The Mut. of Enumclaw case arose out of a construction defect lawsuit by condominium owners against general contractor Dally Homes, Inc. (“Dally”).  Dally asked two of its insurers to provide a defense:  Mutual of Enumclaw Insurance Company (“MOE”) and Commercial Underwriters Insurance Company (“CUIC”).  MOE and CUIC defended Dally and settled the owners’ claims.  As part of the settlement, Dally assigned its rights against its other insurers to MOE and CUIC.

After settling, MOE and CUIC learned that Dally had not tendered to another of its insurers, USF Insurance Company (“USF”).  MOE and CUIC then brought an allocation action against USF, alleging claims of both contribution and subrogation.  The Supreme Court first held that MOE and CUIC did not have contribution rights against USF.  The Court noted that contribution allows one insurer to recover from another only if both insurers are obligated for the same loss.  The Court reasoned that, because Dally had not tendered to USF, USF never became liable for the underlying loss, and hence had no common liability for the loss.  Accordingly, USF could not be liable to MOE and CUIC under a contribution theory.

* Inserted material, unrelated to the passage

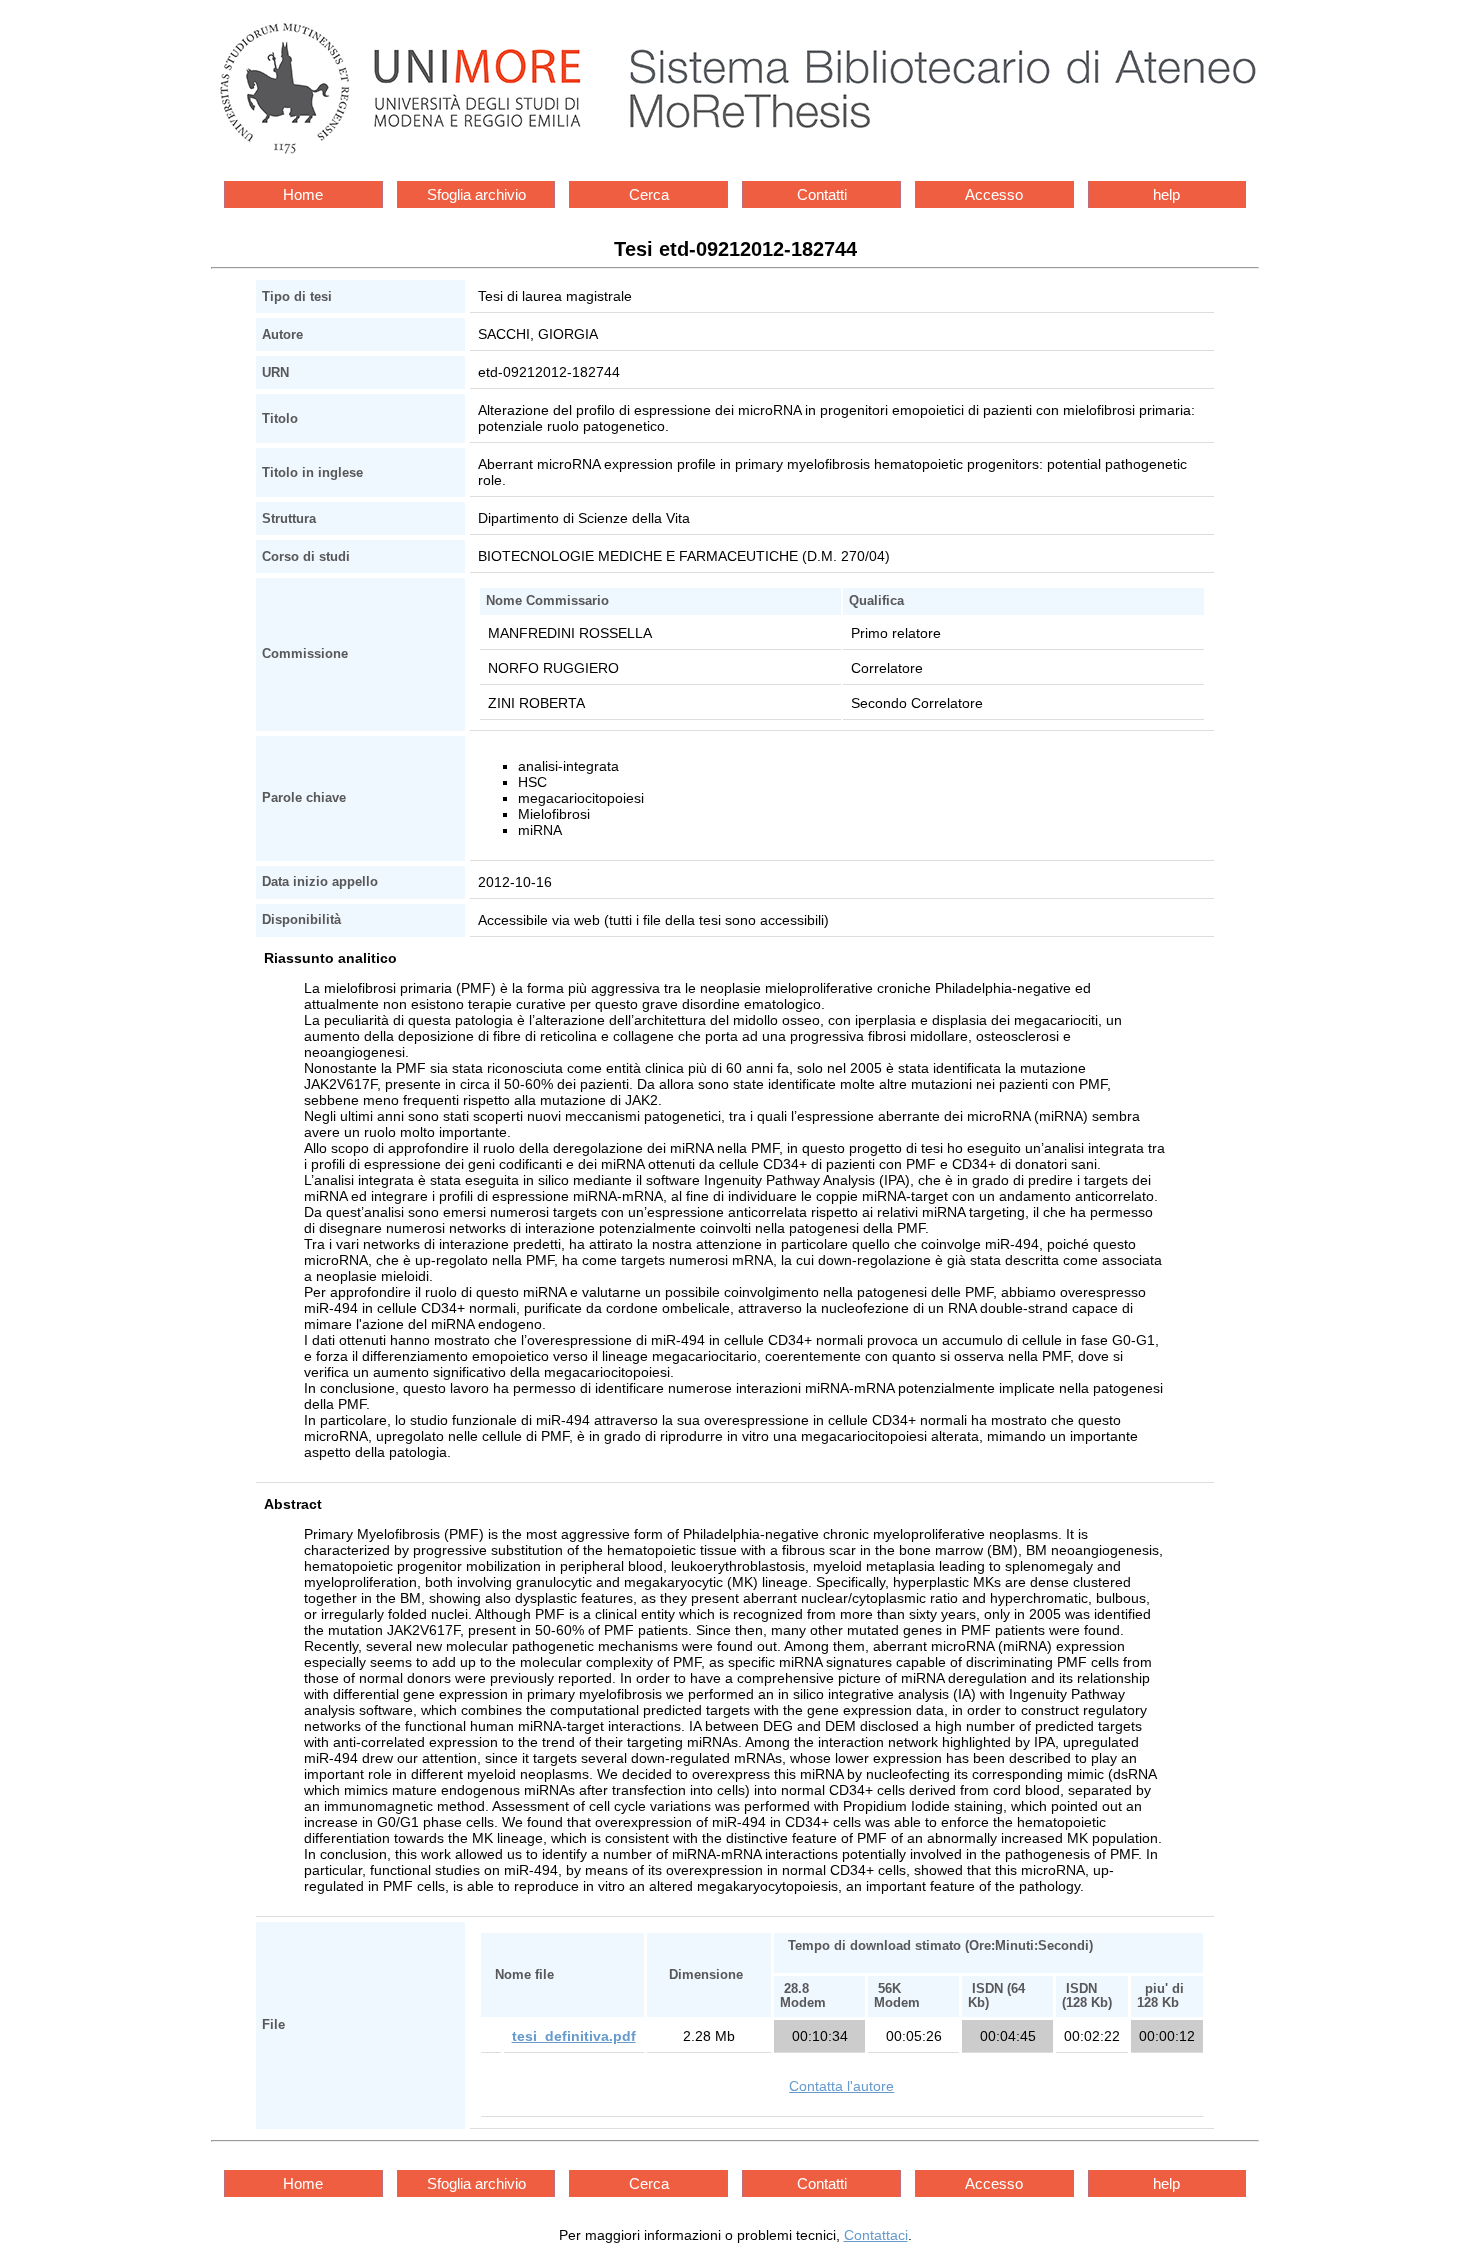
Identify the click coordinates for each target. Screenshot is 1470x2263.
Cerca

In its second holding, the Supreme Court stated that, because of Dally’s assignment, MOE and CUIC held all of Dally’s rights under its insurance policy with USF, and could assert a conventional subrogation claim.  In addition, because MOE and CUIC were stepping into Dally’s shoes pursuant to the assignment, they could make a late tender to USF.  The court held that whether USF had been prejudiced as a result of the late tender was a fact issue for the trial court to address on remand.

In light of this decision, it may be prudent for insurers in allocation actions to allege claims of both contribution and subrogation.  Also, it may be prudent for an insurer to insist that its insured notify all potentially obligated insurers, and if appropriate, independently notify the insurers.